C’est pourquoi, en 2004, il fonde Les Dissonances. Clin d’œil à l’ouverture du quatuor de Mozart. Dissonances, c’est un collectif de musiciens à géométrie variable. Particularité de ce grand orchestre de chambre: ne pas avoir de chef d’orchestre. Une deadline: quatre programmes par an. Seul compte le besoin de rassembler des musiciens partageant avec lui le désir de fonctionner sur un autre mode. Partager, le voici le manifeste.  » Partager la musique différemment (..) remettre la création et les artistes au centre du processus (..)  créer un nouveau centre en partant de la marge ». « J’avais envie de retrouver le chemin des autres, en déformatant les choses « , conclue-t-il. Le recrutement est large. De tout pays et de tout âge. Solistes, chambristes, compositeurs, musiciens d‘orchestre, profs de musique, expérimentés et novices. Une hiérarchie non imposée. Une «  parole libérée, décloisonnée » . Une cuisine à propos, et selon. Les Dissonances caresse un projet: jouer pour les sans-abris au profit de l’association Les Margéniaux. Le concept marche. Pérennisation de la démarche avec L’Autre Saison. Ronde de concerts à l’année, à destination des plus démunis. Les Dissonances reverse l’intégralité de ses cachets à qui de droit.

Au programme d’un concert qui se tiendra le 19 décembre prochain à la Cité de la Musique : La symphonie inachevée de Schubert et Vortex Temporum de Gérard Grisey. Ce programme fait partie d’un cycle consacré à la nature du son.
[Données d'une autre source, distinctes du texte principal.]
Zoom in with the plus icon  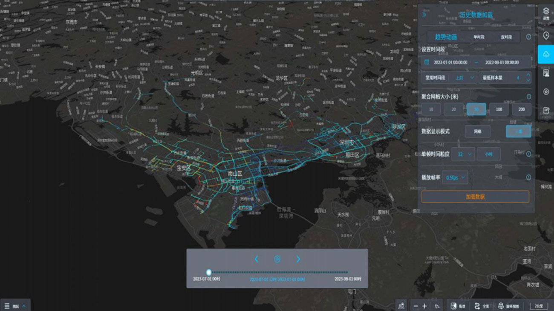tap(424, 306)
Et s‘articule autour de la notion du temps transcrite dans l‘écriture musicale, d‘où la mise en relation et juxtaposition des deux œuvres. Grimal développe :  » il y a chez ces deux compositeurs une angoisse existentielle, qui fait que la réflexion sur le temps en fait est essentielle [.. ] Questionner ce destin et ce déroulement implacable de l‘ordre des choses  » (3)   » Grisey comparait sa façon d’écrire a un « microscope imaginaire : une note devient timbre, un accord devient complexe spectral et un rythme une houle de durées imprévisibles ». C’est l’ample et dramatique Huitième Symphonie de Schubert qui fait pendant a cette exploration vertigineuse de la vie microscopique des sons » (4)
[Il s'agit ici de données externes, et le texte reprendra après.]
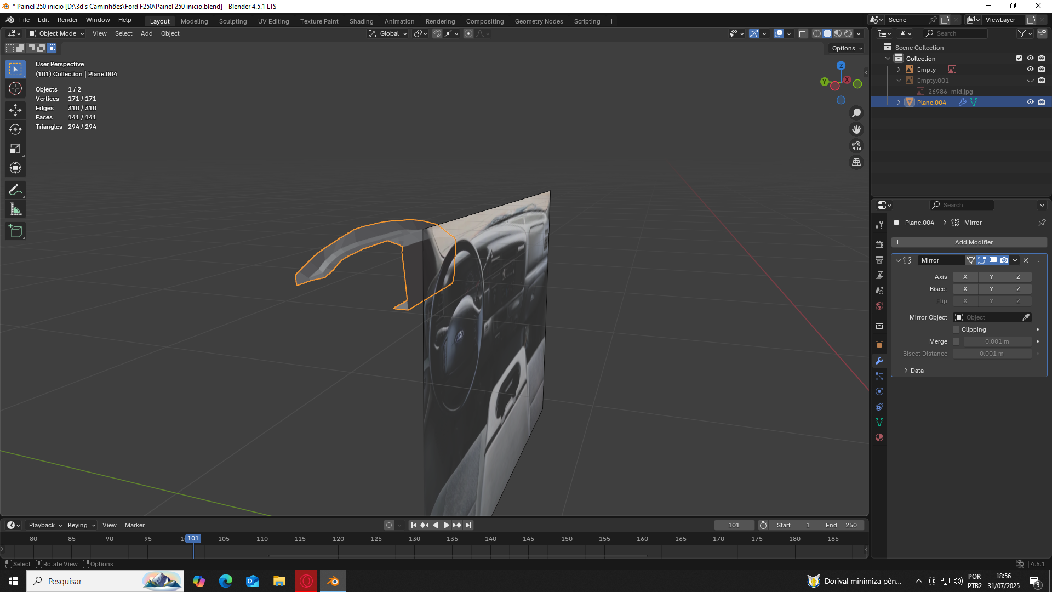Click the Mirror Axis X button
The image size is (1052, 592).
965,277
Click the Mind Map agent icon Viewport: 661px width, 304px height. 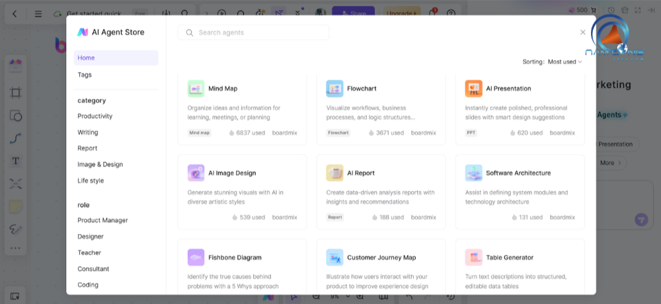click(x=196, y=89)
Le concert sera diffusé dans son intégralité et en direct sur : www.citedelamusiquelive.tv.
Suite à ce concert, le collectif lancera le 20 décembre prochain son propre label, Dissonances, et fera à cette occasion l’objet d’une journée spéciale sur Radio Classique.

 

 

(1), in David Grimal et son violon, portrait, 2008.
(2), in Entretien avec Marc Zisman, Qobuz, 15 décembre 2010.
(3), in Entretien Cité de la Musique, 9 septembre 2013.
(4), in Présentation du programme, Cité de la Musique.